Rows from a dataset

• • • •

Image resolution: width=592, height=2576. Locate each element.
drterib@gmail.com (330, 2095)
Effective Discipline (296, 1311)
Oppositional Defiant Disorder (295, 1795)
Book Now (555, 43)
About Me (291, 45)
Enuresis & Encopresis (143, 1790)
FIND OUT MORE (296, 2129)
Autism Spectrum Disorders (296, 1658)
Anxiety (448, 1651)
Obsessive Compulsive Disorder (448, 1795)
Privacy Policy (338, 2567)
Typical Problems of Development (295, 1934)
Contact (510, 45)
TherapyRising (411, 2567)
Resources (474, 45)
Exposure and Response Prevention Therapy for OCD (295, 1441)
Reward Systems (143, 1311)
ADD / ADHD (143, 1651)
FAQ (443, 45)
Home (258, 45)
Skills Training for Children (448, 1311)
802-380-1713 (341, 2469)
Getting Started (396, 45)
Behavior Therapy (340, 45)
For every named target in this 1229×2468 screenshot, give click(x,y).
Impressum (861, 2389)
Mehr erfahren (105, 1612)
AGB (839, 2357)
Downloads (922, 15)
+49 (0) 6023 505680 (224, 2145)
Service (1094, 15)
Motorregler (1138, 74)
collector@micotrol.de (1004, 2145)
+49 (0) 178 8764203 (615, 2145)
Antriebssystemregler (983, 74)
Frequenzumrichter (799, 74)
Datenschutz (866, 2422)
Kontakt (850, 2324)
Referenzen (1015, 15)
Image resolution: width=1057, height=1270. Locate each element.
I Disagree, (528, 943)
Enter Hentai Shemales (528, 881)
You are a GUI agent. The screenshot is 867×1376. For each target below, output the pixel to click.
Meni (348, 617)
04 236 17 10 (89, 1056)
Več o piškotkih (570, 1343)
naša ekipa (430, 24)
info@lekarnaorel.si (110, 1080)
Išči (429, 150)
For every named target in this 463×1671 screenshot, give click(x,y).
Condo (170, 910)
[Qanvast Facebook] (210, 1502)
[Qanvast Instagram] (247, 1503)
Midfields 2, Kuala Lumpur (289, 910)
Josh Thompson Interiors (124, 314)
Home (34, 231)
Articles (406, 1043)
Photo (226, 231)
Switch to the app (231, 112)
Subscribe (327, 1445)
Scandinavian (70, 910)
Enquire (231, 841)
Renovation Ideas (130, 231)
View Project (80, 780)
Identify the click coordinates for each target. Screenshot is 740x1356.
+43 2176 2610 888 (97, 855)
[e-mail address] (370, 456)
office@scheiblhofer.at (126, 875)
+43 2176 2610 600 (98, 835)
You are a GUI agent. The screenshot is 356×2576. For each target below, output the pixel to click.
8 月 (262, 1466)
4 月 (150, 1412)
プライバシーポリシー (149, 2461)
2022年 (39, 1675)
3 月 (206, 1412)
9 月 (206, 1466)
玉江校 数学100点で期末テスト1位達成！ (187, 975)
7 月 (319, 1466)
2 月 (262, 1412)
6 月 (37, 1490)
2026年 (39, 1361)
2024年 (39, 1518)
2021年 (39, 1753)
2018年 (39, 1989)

• • • •

JOB: Recast the data above as a JSON list of strings, with one string for each line and any blank lines left out.

SOLUTION FOR THIS EXERCISE:
[
  "Image resolution: width=592, height=2576. Locate each element.",
  "drterib@gmail.com (330, 2095)",
  "Effective Discipline (296, 1311)",
  "Oppositional Defiant Disorder (295, 1795)",
  "Book Now (555, 43)",
  "About Me (291, 45)",
  "Enuresis & Encopresis (143, 1790)",
  "FIND OUT MORE (296, 2129)",
  "Autism Spectrum Disorders (296, 1658)",
  "Anxiety (448, 1651)",
  "Obsessive Compulsive Disorder (448, 1795)",
  "Privacy Policy (338, 2567)",
  "Typical Problems of Development (295, 1934)",
  "Contact (510, 45)",
  "TherapyRising (411, 2567)",
  "Resources (474, 45)",
  "Exposure and Response Prevention Therapy for OCD (295, 1441)",
  "Reward Systems (143, 1311)",
  "ADD / ADHD (143, 1651)",
  "FAQ (443, 45)",
  "Home (258, 45)",
  "Skills Training for Children (448, 1311)",
  "802-380-1713 (341, 2469)",
  "Getting Started (396, 45)",
  "Behavior Therapy (340, 45)",
  "For every named target in this 1229×2468 screenshot, give click(x,y).",
  "Impressum (861, 2389)",
  "Mehr erfahren (105, 1612)",
  "AGB (839, 2357)",
  "Downloads (922, 15)",
  "+49 (0) 6023 505680 (224, 2145)",
  "Service (1094, 15)",
  "Motorregler (1138, 74)",
  "collector@micotrol.de (1004, 2145)",
  "+49 (0) 178 8764203 (615, 2145)",
  "Antriebssystemregler (983, 74)",
  "Frequenzumrichter (799, 74)",
  "Datenschutz (866, 2422)",
  "Kontakt (850, 2324)",
  "Referenzen (1015, 15)",
  "Image resolution: width=1057, height=1270. Locate each element.",
  "I Disagree, (528, 943)",
  "Enter Hentai Shemales (528, 881)",
  "You are a GUI agent. The screenshot is 867×1376. For each target below, output the pixel to click.",
  "Meni (348, 617)",
  "04 236 17 10 (89, 1056)",
  "Več o piškotkih (570, 1343)",
  "naša ekipa (430, 24)",
  "info@lekarnaorel.si (110, 1080)",
  "Išči (429, 150)",
  "For every named target in this 463×1671 screenshot, give click(x,y).",
  "Condo (170, 910)",
  "[Qanvast Facebook] (210, 1502)",
  "[Qanvast Instagram] (247, 1503)",
  "Midfields 2, Kuala Lumpur (289, 910)",
  "Josh Thompson Interiors (124, 314)",
  "Home (34, 231)",
  "Articles (406, 1043)",
  "Photo (226, 231)",
  "Switch to the app (231, 112)",
  "Subscribe (327, 1445)",
  "Scandinavian (70, 910)",
  "Enquire (231, 841)",
  "Renovation Ideas (130, 231)",
  "View Project (80, 780)",
  "Identify the click coordinates for each target. Screenshot is 740x1356.",
  "+43 2176 2610 888 (97, 855)",
  "[e-mail address] (370, 456)",
  "office@scheiblhofer.at (126, 875)",
  "+43 2176 2610 600 (98, 835)",
  "You are a GUI agent. The screenshot is 356×2576. For each target below, output the pixel to click.",
  "8 月 (262, 1466)",
  "4 月 (150, 1412)",
  "プライバシーポリシー (149, 2461)",
  "2022年 (39, 1675)",
  "3 月 (206, 1412)",
  "9 月 (206, 1466)",
  "玉江校 数学100点で期末テスト1位達成！ (187, 975)",
  "7 月 (319, 1466)",
  "2 月 (262, 1412)",
  "6 月 (37, 1490)",
  "2026年 (39, 1361)",
  "2024年 (39, 1518)",
  "2021年 (39, 1753)",
  "2018年 (39, 1989)"
]